Free will

1. Jun 10, 2015

black hole 123

this is probably not appropriate but i dont know where to ask. if classical physics was correct then everything would be predestined and we have no free will. quantum physics merely added "randomness" to it, our thoughts are not chaotic and random. can someone explain how this randomness can give rise to ordered thoughts and "free will"? i dont want to get into religious debates here...

2. Jun 11, 2015

Simon Bridge

Trying to avoid too much philosophy - it is not so clear cut and there is lots of stuff written on the subject - including these accessible resources:
http://www.scientificamerican.com/article/quantum-physics-free-will/

In a nutshell - the forward path in QM is no longer deterministic.
This leads some people to think that some act of will may influence the probabilities.
However - a proper treatment requires a solution to the mind-body problem.

3. Jun 11, 2015

Demystifier

Classical and quantum laws cannot explain a true free will. Yet, they can explain an illusion of free will. For this, one probably needs a complex system in a regime somewhere on the boundary between chaos and order.

4. Jun 11, 2015

kith

A certain amount of free will is necessary in order to do science. If an observer cannot chose what measurements he makes, he cannot trust that he infers the correct laws.

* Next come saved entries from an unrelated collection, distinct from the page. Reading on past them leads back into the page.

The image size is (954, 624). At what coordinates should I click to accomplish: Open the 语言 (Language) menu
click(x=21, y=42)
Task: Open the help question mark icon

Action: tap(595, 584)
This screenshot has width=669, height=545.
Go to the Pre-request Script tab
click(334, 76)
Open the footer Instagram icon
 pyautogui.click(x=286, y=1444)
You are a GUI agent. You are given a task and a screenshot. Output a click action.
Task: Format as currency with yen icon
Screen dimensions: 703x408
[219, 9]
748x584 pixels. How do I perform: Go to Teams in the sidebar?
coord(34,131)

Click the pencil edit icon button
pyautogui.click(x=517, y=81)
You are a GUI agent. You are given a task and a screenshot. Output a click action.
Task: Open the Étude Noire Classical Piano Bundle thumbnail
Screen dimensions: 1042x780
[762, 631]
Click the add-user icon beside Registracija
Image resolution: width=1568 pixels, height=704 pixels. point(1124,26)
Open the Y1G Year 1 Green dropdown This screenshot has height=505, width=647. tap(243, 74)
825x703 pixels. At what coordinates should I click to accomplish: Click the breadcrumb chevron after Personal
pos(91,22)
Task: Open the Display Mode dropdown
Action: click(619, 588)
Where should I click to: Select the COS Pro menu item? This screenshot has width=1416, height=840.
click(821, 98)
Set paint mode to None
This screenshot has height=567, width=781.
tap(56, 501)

In the context of QM, the idea that the observer may not have free will goes by the term superdeterminism. But as I wrote, it affects all of science (see also the Zeilinger quote at the end of the wikipedia article).

Last edited: Jun 11, 2015
5. Jun 11, 2015

bhobba

First you need to understand what QM actually says. Although not usually pointed in discussions of QM, where they often tacitly assume its in some sense fundamentally random, in fact the theory is silent on it because we have interpretations that are deterministic like BM.

So the free will issue is exactly the same as it always was - which is as Demystifier said - true free will is a rather difficult issue - the illusion of it though can be explained.

Its an interesting issue, but it's a philosophical one, and not really science.

Thanks
Bill

6. Jun 11, 2015

ddd123

Try Penrose's work.

7. Jun 11, 2015

stevendaryl

Staff Emeritus
I just wanted to point out that the phrase "free will" comes up in discussions of Bell's theorem (which is a proof that quantum mechanics implies correlations between distant measurements that cannot be realized using classical, non-quantum, means without violating Special Relativity). There, it isn't really a philosophical condition, and doesn't necessarily have to do with conscious human beings at all. Instead, it's a kind of independence assumption.

In an EPR type experiment, you have two distant experimenters, Alice and Bob. Each of them has a device that has a number of possible settings. A pair of particles is created at some location between Alice and Bob, and one particle is sent to each of the experimenters, who then perform a measurement using the device with the chosen device settings. The free will assumption amounts to something along the lines of:

For any property $\lambda$ of the twin pairs at the time of their creation, and for any pair of settings $\alpha$ (Alice's setting) and $\beta$ (Bob's setting), there is a possible run of the experiment in which the twin pairs have value $\lambda$ and Alice's setting is $\alpha$ and Bob's setting is $\beta$.​

So it doesn't actually involve Alice or Bob's "free will". What this assumption rules out is the possibility that the choice of $\lambda$ constrains the possible values of $\alpha$ or $\beta$. The free will assumption seems pretty innocuous in this limited form. If Alice and Bob use some kind of random number generator to decide what setting to use, then that would satisfy the "free will" condition without saying anything about the nature of human consciousness--a robot can use a random number generator as well as a human can. If the free will assumption is false, then it implies that, in a sense, there are no random number generators, that any two supposedly random number generators produce results that are correlated in a specific way.

8. Jun 11, 2015

stevendaryl

Staff Emeritus
The denial of free will in the context of discussions of Bell's theorem involves more than just saying that nothing is truly random. Instead of using a random-number generator, an experimenter could base his decision on some astronomical fact: Alice points a telescope toward some region of the sky, and counts the number of stars in her field of vision, and makes her decision based on that number. So for Alice's setting to be predetermined, it would be necessary for the entire universe to be arranged so as to force Alice to make a particular choice. That's not impossible, but it's very strange. So usually people assume free will in the sense of Bell's theorem, without meaning anything too philosophical about the nature of "free will".